Ericsson, the communications equipment manufacturer, has been forced to cut 5,000 jobs in the continuing financial crisis. Six per cent of its workforce will be laid off in the coming months.
Despite posting strong financial results in many sectors, the company's net profit has dipped by 3.9 billion kroner (£338m).
The company also reported a "dramatic drop" in the money received from Sony Ericsson, which 'helped' things out with a loss of £174 million in the fourth quarter of last year.
The job cuts were justified by the need to increase cost savings throughout the company, due in part to the global financial crisis and increasing competition in the technical development sector.
However, Ericsson, like so many others at the moment, has predicted that it will save around £900m annually by the middle of next year, so things may not be as gloomy as they currently seem.

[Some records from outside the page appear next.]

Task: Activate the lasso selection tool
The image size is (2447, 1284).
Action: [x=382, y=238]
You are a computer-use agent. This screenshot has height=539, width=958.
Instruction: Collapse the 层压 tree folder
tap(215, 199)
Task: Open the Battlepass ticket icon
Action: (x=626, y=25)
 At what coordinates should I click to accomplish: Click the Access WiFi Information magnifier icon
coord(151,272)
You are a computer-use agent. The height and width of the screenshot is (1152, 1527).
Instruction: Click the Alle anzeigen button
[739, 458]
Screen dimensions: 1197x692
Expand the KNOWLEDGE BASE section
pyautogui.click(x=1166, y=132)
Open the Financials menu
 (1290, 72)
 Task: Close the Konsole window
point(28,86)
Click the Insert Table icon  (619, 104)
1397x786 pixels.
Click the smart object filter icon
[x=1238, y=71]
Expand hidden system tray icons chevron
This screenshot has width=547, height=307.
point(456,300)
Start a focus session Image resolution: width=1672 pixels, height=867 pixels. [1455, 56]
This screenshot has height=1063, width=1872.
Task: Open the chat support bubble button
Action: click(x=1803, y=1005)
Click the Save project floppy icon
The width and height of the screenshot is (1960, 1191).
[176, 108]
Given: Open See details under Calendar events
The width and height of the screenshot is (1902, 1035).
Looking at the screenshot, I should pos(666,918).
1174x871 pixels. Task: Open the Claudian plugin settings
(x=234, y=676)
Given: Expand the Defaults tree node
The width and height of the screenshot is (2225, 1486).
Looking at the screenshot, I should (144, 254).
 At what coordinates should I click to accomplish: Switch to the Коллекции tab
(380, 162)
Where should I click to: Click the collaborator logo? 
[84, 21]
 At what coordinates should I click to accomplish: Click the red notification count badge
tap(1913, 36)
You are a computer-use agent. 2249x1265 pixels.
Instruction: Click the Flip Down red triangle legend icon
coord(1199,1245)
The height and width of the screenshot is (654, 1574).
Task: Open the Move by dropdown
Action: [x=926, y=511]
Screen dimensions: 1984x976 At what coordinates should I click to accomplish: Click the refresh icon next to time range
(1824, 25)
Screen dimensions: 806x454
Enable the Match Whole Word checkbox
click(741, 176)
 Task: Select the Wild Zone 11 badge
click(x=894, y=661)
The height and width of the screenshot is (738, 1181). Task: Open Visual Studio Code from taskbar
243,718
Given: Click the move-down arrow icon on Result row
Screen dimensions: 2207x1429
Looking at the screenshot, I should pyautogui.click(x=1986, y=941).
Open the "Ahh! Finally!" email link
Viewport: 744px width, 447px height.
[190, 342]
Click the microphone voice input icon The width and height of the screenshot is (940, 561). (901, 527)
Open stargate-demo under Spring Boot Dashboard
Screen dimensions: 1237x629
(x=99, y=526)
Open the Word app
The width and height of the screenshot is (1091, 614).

"Sales grew by 11 per cent with good demand for our entire portfolio and across the world. Changes in currency rates had very small effect on full year growth. Professional services have continued to show strong growth," said Carl-Henric Svanberg, President and CEO of Ericsson.
"Operating margins, excluding Sony Ericsson, have steadily improved, and our financial position is strong with net cash of 35 billion kroner. Sony Ericsson is affected by the economic downturn and the declining demand in the consumer market and has taken necessary actions."
Come on Sony Ericsson, don't lag behind so much... after all, you've got a long way to go after LG leapfrogged you into third place in the rankings.